**Assigned task**
When the line with "This screenshot has width=1146, height=1620." turns up below, begin repeating exactly, and carry on through the line with "Action: (227, 116)"; no pictures go into the copy.

**Data extracts**
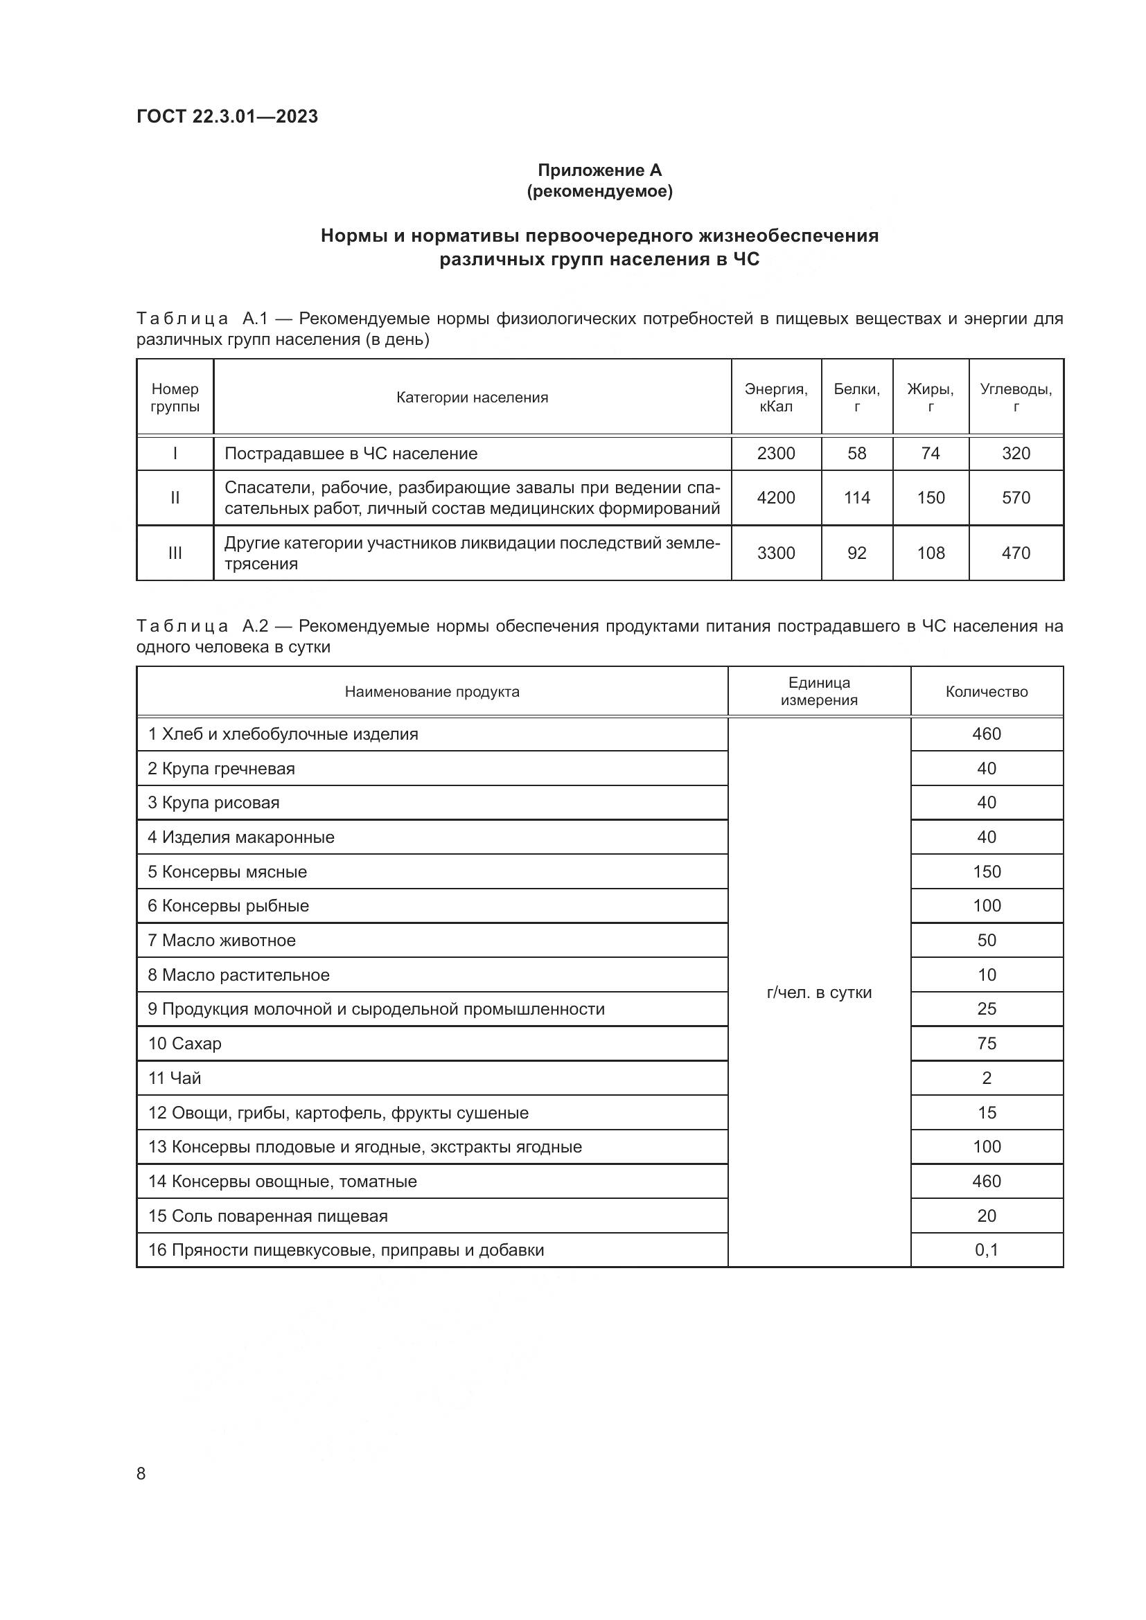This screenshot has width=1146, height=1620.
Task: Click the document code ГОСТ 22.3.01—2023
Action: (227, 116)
...
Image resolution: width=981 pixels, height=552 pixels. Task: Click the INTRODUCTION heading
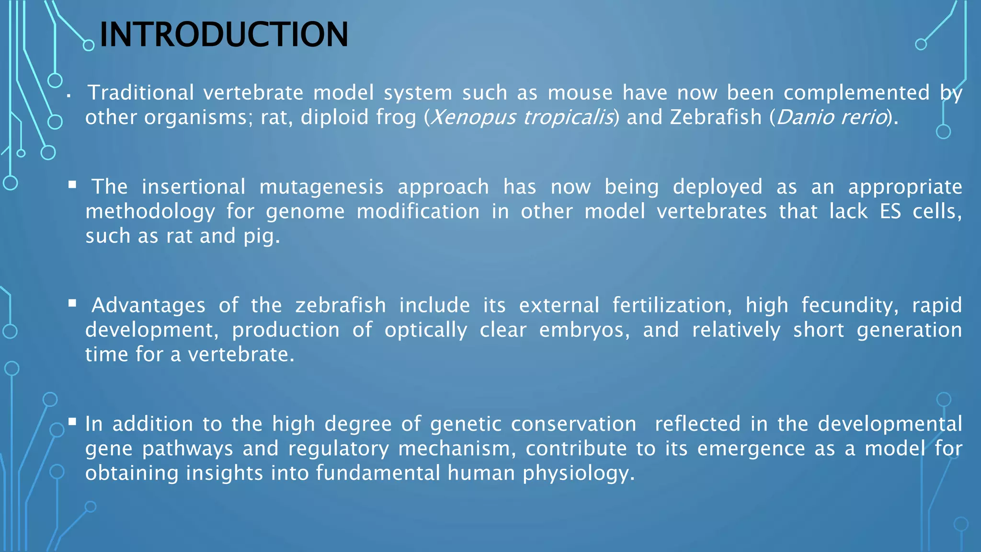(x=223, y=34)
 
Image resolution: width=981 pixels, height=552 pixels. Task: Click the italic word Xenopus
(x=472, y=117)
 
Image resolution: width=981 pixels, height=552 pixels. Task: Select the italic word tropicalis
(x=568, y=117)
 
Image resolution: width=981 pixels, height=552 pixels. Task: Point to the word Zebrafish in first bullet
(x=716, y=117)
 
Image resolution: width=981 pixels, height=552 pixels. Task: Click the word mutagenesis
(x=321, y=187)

**Answer below**
This screenshot has width=1146, height=1620.
Task: Click the document code ГОСТ 22.3.01—2023
Action: (227, 116)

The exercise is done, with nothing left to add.